Man, this poor guy. What with the beatings and the cooperation, I'm sort of inclined to believe him. But then, I also would probably buy a bridge...
posted by chatongriffes at 2:25 PM on April 9, 2014


If he was indeed beaten, he may have suffered head injury, which is an event that is associated with the diagnosis. Generally amnesia without a physical cause affects only memories, not identity. The upside here is that psychogenic fugues are also generally "reversible", and usually only happen once in a patient's life.
Please be aware in any case I am simply a fascinated layman (well, and a diagnosed depressive).

Intriguingly, a literature review some years ago identified the related DID/MPD as appearing in the earliest modern medical literature from the 18th century, receiving a significant amount of attention around the turn of the last century, and then dropping off during the 20th century as Freudian psychoanalysis offered differing approaches to psychosis generally -- and then spiking again at the time of the novel and film Sybil, after which public interest may be sustaining the behavior/presentation and diagnosis. But also intriguingly, as the definition of DID has been one of the more contentious ones throughout the history of the DSM, past cases often seem not to fit modern criteria when examined closely.

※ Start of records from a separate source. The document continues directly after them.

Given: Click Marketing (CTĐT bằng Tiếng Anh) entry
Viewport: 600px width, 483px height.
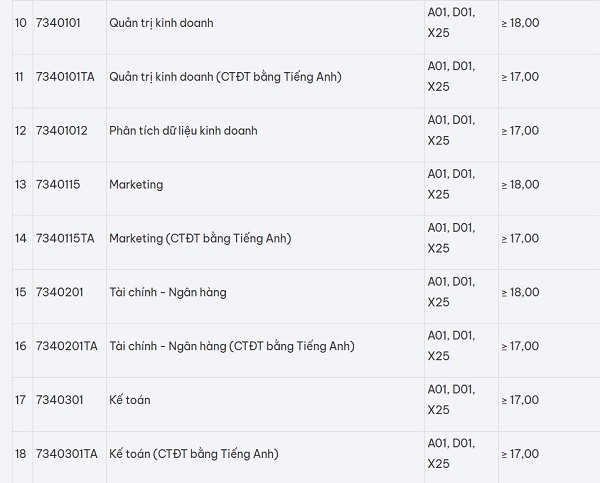Looking at the screenshot, I should [x=200, y=238].
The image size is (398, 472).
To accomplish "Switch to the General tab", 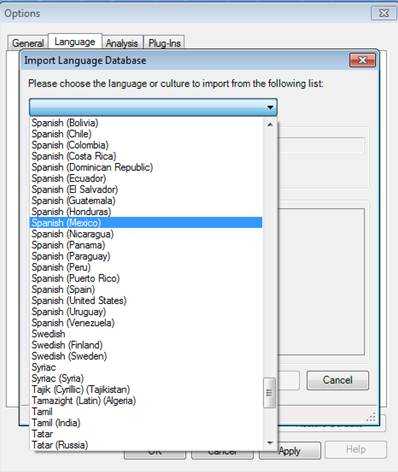I will [28, 43].
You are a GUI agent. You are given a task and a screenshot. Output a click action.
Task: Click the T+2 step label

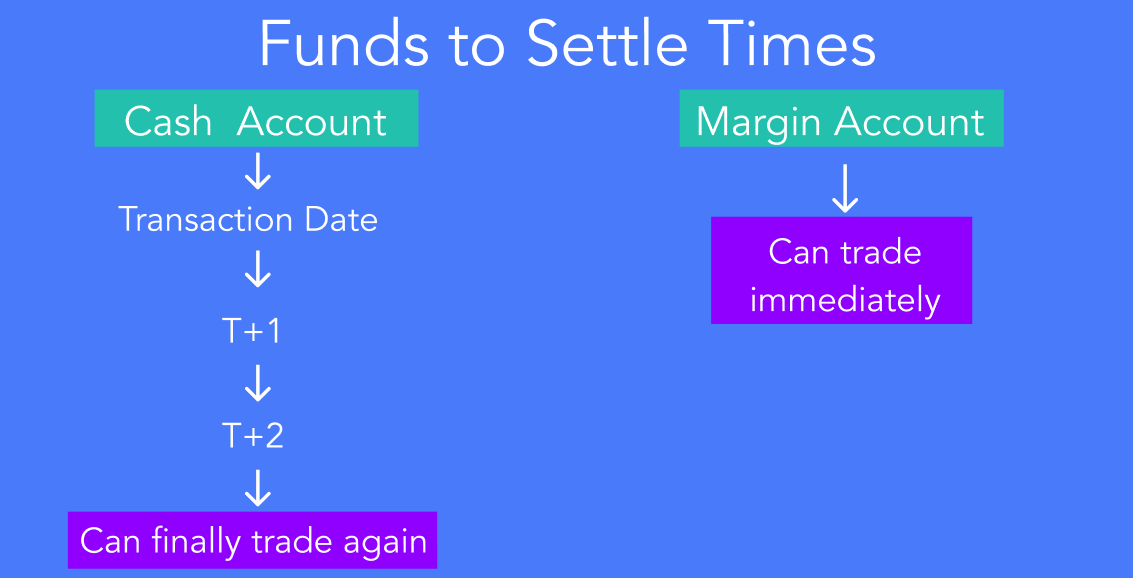(x=252, y=436)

As such I think this suggests that media attention, such as this man's case has received, may indeed be "creating" dissociative fugue conditions in a roundabout way. Troubling if true, but it's also unclear how one would objectively measure such a thing.

Note, one of the earliest cases of a dissociative fugue (that still seems to fit modern criteria) is that of Ansel Bourne^ -- whose name inspired Robert Ludlum. A carpenter, I suspect Bourne may have experienced a head injury (e.g. falling from a ladder), as 30 years before his fugue state he had had an episode of blindness, deafness, and muteness lasting nearly three weeks that spontaneously reverted.
posted by dhartung at 3:12 PM on April 9, 2014 [1 favorite]


Memory loss mystery man identified as Czech on thelocal.no, in English.

(I'd love to wake up in Oslo someday, but not in a snowdrift in an industrial area.)
posted by kmennie at 6:57 PM on April 9, 2014


1. One of the more famous "amnesia" cases was Barre Cox, who I was acquainted with at the time of his disappearance.

2. I'm a physician. I have an elderly patient who we somehow discovered has two completely different names. We'll say they're "John Smith" and "David Jones". The man has some dementia and he is completely unable to explain how he has two names.